I've been lucky enough to find a copy of the Palmer book on Abebooks at only £50 inc postage, so am looking forward to reading that when it comes too.
So hurdy gurdies may have been played by, or perhaps for, the gentry - now that's good news!
I wonder, is it possible "Clarycord" may be a misreading/variant of clavichord? I'm not a great scholar of this, but from what I know, I quite agree about the others being harpsichord types.
Of the others, sackbuts and trumpets seem to me the instruments of professional musicians, played for rather than by the posh lot.
As for the others - when medieval illustrations allegorise music they tend to have everything in sight from psaltery to harp to shawm and trumpet, often in the same array of angelic players. It's not thought likely that they'd have actually played this lot at the same time, but there they are. I wonder if this is a similar assembly? Again, you don't generally find harp and trumpet in the same setting in the 16thC.
I'm not trying to cast doubt on your smashing idea here, just chewing it over.

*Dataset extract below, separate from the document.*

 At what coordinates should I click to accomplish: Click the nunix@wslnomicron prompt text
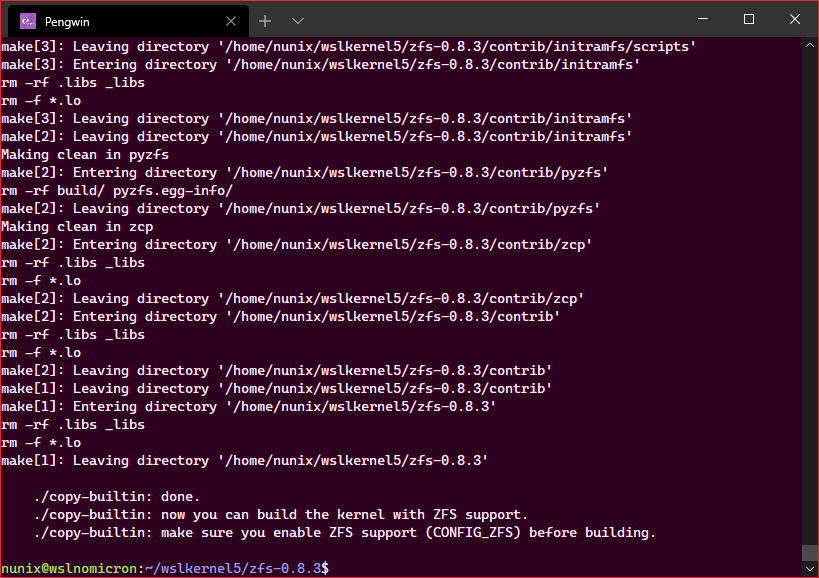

...And what's "Solacyous"? Like a Solar, or salacious?
I would love to see an image of the time showing a gurdy played by anyone of high status, or in a high status setting, rather than street beggars, or allegories of low life & morals.
I wait to read what follows here with great interest.
It may amuse you to know that I also asked the Northumbrian Smallpipes list about the tunes Old Sarah played... I know it's way OT on that group but there are some superb tune historians, and now they're happily discussing hurdy gurdies!